A PedonRecord to merge into. Mutated in place AND returned invisibly.

pdf_path

Path to the PDF file. Either pdf_path or pdf_text must be supplied.

provider

A chat provider from vlm_provider (or a MockVLMProvider for testing).

max_retries

Integer; how many times to re-prompt on validation failure. Default 3.

overwrite

If TRUE, lower-authority values are allowed to clobber higher-authority ones. Default FALSE.

prompt_name

Override the default prompt template ("extract_horizons").

schema_name

Override the default schema ("horizon").

pdf_text

Optional alternative to pdf_path: the already-extracted description text. Useful for smoke tests, unit tests without pdftools, and for already-OCR'd field-sheet text.

Value

Invisibly, the (mutated) pedon. Carries a "vlm_extraction" attribute with the parsed response, number of attempts, and number of provenance entries added.

Details

The PedonRecord's authority order guarantees that values already tagged "measured" are never silently overwritten by VLM extraction unless overwrite = TRUE.

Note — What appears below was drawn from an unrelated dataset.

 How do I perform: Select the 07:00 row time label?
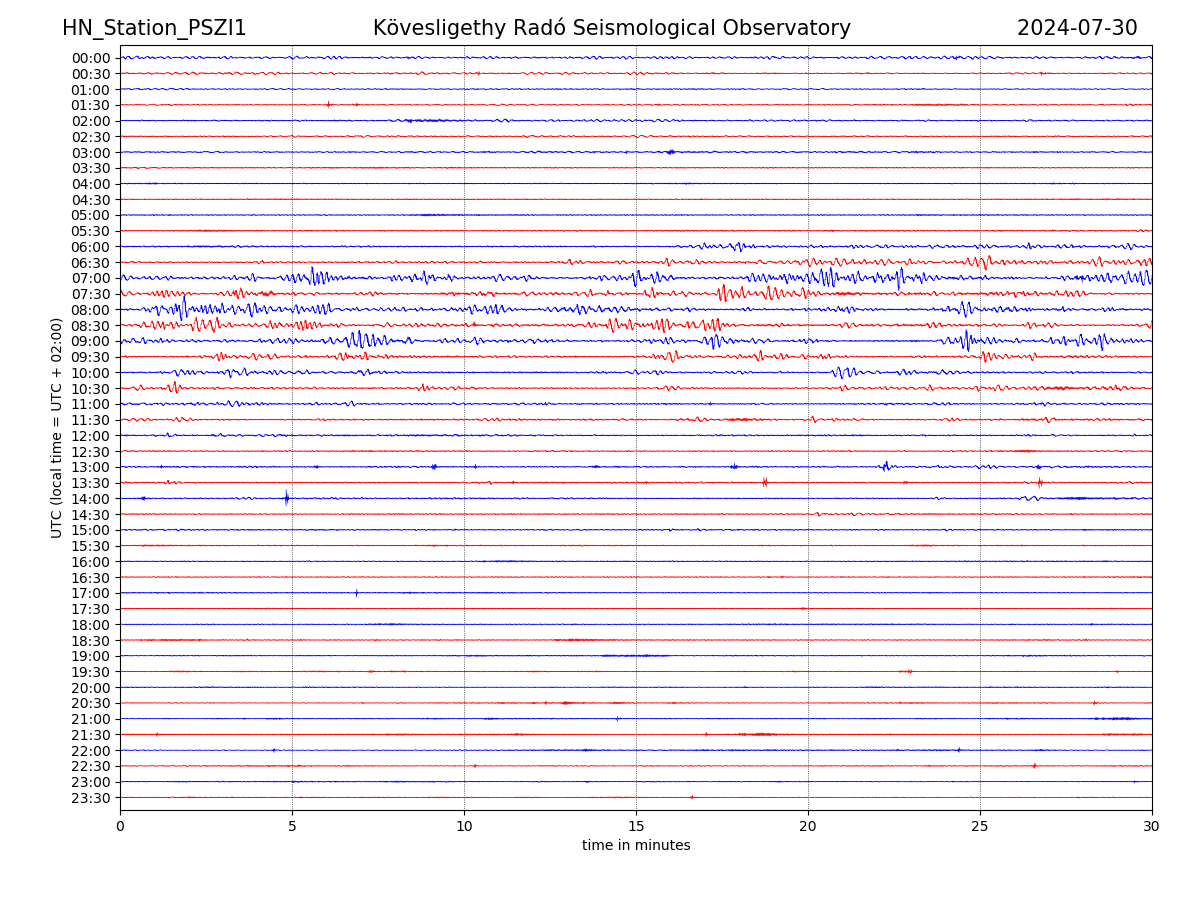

If the PDF is long (more than ~30,000 characters), it is chunked page-by-page and each page is sent independently. This is a conservative-but-simple strategy; for very long surveys callers should pre-chunk and call this function once per profile.

Failure modes

  • If pdftools is not installed -> error.

  • If the PDF cannot be read -> error.

  • If the VLM response fails JSON parse / schema validation after max_retries + 1 attempts -> error from validate_or_retry.